What does “productive” even mean, anyway?
“Screw that, it’s Saturday.”
You pull out your phone.
Your thumbs crank.
For 20 minutes, nobody responds. The pang throbs.
And then you hear the sound you’ve been waiting for.
Your screen lights up.
It reads:
“Sorry bro, I’m with the gf today.”
Shit!
It pierces.
The dusty orange planet . . .
The steadily shrinking light in the sky.
For a moment, you awaken, realizing your outreach is an effort to run away—to distract.
You know, deep down, that spending more time with your friends won’t provide what you’re after.
It will, just like your job and the night before, keep your mind off things.
You recall the bars.
That was a blast . . . Right?
Right?
You feel empty.
Something was taken.
The potential that stirred you has collapsed.
You think back to what you thought life would be like now when you were a kid.
“I’m here. Is this it?
Surely, I must change something!
You ponder solutions.
“Maybe it’s time I get a girlfriend. Or perhaps I just need to go on a vacation. Or it could be that I need a better job.”
Your mind goes on, searching for something to grab hold of.
Because you haven’t felt it in so long, you’ve forgotten: fun used to fill you up.
You crawled into bed feeling hopeful.
Free time was not relieving; it was exciting.
You weren’t escaping; you were playing.
“But play is for kids,” you think.
And you’re no kid.
Adult life is boring—that’s just how it is.
You return to your sleepy state, forgetting the pain that drives your desperation.
You get a girlfriend, you take a vacation, you get a new job.
You get married, you buy a lakehouse, you get promoted.
You have kids, you buy a boat, you retire.
You reminisce on the good times past, that will never again be.
Sitting there, in that dusty orange landscape, you wonder, “Was that really it?”
What’s happened, dear Play?
Fun was once fun.
You see, children have wild imaginations.
With their imaginations, they can create fun out of nothing.
As we grow older and fall into the ways of the world, we lose our imaginative abilities.
We are told there are things we can and can’t do.
Like an untamed beast ravaging freely, the world tries to tie us down;
it doesn’t want us to remind it of its self-imposed limitations.
Once tied down, we lose our creative ability.
Without the ability to create, we relinquish the capacity for play.
We become material resources for others to drain.
Our energy is spent, not invested.
Having been depleted, we seek comfort in pleasure, hoping it will refuel our sustenance.
When children engage in play, they are practicing for real-world creation.
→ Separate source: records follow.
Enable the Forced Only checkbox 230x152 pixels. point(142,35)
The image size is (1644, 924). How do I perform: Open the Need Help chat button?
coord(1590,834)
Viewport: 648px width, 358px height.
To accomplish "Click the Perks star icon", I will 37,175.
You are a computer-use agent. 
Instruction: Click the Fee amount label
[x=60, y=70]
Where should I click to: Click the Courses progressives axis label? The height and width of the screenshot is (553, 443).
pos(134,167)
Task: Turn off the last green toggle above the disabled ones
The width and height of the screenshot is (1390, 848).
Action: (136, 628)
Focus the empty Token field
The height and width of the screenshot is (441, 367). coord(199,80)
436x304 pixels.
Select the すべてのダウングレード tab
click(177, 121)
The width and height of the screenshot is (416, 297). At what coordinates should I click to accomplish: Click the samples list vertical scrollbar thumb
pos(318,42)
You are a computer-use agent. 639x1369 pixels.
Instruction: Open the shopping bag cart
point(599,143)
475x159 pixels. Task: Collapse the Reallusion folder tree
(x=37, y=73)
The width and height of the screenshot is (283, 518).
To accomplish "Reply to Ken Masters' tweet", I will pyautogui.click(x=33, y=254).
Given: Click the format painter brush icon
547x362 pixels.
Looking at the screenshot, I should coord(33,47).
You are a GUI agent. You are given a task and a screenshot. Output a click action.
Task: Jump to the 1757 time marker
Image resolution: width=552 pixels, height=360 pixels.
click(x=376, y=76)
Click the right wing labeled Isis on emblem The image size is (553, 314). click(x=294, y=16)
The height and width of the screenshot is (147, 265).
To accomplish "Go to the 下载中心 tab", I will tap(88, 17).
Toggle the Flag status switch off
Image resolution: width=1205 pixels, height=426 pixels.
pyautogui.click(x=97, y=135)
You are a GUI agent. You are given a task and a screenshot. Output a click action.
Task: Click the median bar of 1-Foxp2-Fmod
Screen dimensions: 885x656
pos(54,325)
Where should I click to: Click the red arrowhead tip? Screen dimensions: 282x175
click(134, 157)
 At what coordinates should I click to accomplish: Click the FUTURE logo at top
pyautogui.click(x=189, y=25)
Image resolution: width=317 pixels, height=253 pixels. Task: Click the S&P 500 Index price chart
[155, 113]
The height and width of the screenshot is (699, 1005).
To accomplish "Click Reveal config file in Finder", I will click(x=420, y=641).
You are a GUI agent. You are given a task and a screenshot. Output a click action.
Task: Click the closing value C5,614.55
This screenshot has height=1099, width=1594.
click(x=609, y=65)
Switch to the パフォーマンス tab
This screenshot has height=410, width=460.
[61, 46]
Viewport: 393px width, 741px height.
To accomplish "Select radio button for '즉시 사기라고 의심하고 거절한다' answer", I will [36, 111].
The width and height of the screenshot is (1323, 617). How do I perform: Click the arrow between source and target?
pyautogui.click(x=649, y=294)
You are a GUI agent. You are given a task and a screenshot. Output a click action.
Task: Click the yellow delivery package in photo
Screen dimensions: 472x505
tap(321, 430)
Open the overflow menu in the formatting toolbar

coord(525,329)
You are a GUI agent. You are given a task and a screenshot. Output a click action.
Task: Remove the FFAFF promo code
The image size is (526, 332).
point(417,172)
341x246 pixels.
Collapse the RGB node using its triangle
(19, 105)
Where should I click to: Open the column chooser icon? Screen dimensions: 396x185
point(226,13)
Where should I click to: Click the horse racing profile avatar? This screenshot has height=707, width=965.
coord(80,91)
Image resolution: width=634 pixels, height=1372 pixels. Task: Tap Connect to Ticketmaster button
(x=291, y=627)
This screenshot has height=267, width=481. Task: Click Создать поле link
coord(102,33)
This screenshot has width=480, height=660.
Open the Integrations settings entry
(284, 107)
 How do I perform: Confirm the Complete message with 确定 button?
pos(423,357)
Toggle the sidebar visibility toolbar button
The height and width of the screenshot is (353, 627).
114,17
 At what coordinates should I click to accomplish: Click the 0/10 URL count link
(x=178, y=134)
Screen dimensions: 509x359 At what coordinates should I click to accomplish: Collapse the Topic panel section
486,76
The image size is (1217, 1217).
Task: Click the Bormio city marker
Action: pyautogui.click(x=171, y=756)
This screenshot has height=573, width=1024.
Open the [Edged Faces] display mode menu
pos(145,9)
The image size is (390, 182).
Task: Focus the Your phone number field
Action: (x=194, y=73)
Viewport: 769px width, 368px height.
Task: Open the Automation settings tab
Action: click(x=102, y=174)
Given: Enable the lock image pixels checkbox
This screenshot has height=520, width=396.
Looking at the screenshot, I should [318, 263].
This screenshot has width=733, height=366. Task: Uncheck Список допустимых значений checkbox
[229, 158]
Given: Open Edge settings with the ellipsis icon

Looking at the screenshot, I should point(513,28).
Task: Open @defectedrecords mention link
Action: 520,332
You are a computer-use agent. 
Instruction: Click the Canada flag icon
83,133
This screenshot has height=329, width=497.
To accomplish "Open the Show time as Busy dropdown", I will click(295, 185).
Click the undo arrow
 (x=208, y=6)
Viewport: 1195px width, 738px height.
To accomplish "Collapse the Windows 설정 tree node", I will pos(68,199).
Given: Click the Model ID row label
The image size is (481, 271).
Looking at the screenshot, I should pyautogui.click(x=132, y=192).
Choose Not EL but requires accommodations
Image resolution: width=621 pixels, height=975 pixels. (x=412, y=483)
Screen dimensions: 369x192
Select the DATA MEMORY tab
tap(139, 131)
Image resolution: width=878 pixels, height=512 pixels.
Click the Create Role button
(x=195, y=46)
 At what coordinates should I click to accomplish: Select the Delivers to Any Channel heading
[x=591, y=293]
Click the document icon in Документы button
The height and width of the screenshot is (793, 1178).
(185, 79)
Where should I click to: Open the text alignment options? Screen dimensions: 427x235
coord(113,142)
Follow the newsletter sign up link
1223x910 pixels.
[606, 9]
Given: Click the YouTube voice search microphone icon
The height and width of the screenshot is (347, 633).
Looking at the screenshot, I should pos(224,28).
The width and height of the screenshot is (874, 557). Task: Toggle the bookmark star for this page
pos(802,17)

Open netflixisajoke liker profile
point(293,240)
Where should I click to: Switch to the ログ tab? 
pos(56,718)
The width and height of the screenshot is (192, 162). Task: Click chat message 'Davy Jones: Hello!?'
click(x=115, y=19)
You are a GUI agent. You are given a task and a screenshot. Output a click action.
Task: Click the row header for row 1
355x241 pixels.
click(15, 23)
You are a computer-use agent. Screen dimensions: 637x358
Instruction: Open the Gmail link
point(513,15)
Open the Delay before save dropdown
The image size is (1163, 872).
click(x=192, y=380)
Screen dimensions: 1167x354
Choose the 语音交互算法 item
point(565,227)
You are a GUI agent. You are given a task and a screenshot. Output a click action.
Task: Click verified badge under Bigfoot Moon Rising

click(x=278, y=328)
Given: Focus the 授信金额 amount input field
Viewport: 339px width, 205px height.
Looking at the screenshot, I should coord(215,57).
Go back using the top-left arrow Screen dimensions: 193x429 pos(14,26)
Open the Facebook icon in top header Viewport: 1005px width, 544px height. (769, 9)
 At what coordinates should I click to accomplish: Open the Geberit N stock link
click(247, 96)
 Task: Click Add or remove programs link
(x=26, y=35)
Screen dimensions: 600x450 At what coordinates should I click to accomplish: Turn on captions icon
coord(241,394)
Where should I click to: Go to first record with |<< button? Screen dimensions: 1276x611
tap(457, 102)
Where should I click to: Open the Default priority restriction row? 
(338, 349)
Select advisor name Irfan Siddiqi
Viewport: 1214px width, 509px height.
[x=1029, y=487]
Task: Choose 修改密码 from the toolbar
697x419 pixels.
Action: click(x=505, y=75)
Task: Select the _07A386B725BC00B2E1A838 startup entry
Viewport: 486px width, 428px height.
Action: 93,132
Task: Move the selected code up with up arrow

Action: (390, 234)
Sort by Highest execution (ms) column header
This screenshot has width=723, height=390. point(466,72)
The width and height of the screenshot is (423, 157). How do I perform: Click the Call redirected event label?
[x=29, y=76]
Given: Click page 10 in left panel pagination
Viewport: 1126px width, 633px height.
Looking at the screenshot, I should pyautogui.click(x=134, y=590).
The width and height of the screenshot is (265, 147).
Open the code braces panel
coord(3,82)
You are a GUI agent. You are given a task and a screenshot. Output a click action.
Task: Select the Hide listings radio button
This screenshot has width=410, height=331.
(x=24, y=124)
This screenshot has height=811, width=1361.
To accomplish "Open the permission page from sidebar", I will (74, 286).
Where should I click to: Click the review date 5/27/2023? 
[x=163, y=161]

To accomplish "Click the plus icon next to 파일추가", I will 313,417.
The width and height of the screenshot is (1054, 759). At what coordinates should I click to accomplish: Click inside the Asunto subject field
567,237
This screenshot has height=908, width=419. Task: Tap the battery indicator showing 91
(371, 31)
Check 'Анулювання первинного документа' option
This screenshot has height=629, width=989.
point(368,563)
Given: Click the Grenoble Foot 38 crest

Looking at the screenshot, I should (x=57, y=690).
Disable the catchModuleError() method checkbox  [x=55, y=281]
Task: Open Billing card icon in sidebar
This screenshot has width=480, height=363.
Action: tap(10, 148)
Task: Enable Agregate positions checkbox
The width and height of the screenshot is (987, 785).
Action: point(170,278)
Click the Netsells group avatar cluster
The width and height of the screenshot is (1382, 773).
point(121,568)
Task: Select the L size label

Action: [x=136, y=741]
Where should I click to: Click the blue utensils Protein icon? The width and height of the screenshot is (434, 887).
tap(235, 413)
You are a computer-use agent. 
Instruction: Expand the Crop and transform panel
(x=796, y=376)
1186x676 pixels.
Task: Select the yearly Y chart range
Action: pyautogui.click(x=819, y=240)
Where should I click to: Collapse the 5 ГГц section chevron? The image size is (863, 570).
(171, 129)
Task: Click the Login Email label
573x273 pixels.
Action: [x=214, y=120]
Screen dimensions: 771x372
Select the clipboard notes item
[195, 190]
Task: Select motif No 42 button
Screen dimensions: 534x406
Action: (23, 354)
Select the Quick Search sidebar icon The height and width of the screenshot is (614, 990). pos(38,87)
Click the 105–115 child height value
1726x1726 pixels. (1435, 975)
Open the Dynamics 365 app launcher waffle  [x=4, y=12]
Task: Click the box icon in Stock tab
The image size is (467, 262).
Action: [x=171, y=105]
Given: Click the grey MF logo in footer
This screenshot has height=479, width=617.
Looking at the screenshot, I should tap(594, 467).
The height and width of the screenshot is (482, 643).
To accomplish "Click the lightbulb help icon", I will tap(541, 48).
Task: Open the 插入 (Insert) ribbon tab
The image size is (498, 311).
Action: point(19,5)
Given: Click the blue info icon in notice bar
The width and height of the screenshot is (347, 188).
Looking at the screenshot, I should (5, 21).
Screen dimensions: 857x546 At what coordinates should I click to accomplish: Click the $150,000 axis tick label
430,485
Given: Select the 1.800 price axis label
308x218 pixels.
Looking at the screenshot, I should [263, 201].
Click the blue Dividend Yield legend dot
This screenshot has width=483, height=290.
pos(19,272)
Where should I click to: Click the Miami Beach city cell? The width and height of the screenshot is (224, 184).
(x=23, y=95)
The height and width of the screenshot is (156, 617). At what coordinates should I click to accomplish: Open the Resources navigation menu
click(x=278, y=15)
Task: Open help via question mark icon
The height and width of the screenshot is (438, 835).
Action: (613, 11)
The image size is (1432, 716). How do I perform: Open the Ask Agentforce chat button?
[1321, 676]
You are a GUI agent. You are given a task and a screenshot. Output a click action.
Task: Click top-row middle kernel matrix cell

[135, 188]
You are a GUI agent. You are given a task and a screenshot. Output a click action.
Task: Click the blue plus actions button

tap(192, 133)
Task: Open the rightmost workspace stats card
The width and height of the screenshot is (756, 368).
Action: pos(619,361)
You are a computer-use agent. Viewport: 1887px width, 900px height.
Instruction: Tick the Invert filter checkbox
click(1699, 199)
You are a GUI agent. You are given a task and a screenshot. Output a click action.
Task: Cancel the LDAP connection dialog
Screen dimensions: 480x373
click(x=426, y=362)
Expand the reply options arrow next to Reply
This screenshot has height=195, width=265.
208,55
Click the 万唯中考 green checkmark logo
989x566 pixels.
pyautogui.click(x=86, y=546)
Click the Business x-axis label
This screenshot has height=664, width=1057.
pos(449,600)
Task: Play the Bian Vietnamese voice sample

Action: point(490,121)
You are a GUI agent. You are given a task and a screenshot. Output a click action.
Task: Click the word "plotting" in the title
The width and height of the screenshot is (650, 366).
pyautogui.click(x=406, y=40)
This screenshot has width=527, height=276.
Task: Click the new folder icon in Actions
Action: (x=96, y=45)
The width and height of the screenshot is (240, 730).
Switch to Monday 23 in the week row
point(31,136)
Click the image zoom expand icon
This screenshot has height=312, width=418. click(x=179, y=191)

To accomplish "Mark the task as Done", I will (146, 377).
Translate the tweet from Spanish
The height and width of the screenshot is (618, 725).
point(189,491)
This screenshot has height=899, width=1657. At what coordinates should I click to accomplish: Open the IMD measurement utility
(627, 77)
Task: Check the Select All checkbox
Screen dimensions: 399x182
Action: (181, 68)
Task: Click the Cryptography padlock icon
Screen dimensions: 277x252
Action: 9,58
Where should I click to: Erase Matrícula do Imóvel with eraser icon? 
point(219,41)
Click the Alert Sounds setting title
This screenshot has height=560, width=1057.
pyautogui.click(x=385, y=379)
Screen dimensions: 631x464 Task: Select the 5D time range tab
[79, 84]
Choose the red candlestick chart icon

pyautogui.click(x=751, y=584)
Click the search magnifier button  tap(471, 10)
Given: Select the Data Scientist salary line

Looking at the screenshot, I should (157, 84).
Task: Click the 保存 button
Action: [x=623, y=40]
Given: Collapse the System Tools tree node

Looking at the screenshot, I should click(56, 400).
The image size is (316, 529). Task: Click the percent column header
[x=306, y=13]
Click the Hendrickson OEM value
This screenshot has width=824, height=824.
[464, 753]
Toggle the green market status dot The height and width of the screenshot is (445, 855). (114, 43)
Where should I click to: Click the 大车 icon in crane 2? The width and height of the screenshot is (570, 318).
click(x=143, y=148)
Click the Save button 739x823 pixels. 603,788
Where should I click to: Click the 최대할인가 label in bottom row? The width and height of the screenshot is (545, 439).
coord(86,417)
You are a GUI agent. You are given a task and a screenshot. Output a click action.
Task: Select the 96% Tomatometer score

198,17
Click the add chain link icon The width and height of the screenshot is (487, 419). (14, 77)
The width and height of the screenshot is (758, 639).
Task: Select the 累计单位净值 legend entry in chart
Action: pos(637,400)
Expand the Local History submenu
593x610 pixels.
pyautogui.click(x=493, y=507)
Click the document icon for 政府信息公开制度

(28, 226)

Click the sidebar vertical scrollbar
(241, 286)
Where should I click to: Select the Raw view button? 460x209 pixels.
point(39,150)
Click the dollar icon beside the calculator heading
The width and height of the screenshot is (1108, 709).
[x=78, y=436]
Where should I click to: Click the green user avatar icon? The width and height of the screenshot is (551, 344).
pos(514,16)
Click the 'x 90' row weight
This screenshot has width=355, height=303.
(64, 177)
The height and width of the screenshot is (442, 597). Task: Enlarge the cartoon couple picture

They must engage with their imaginations because they lack the necessary skills to manifest true impact
But they are never taught these necessary skills.
The education model guiding most curricula was founded more than a century ago to create obedient workers (this is an incredible oversimplification).
That curriculum became the status quo for educational standards.
And because it is maintained by a body sustained not by its effectiveness, but by an unending, lawfully imposed stream of income (taxes), it never had incentive for update.
As the markets progressed, this system remained, teaching progressively outdated skills.
Children turn into teenagers, and then adults, lacking the skills needed to continue their creative play.
Incapable of impactful creation, we turn to consumption.
Our free time no longer energizes; it depletes.
Time once dedicated to playful investment is now given to escapeful spending.
So how do we reverse this vortex?
How do we return to play?
To progress is to return.
By reconnecting with our inner child, we awaken our intuitive imagination.
We must re-create ourselves.
Before anything is created, it is envisioned.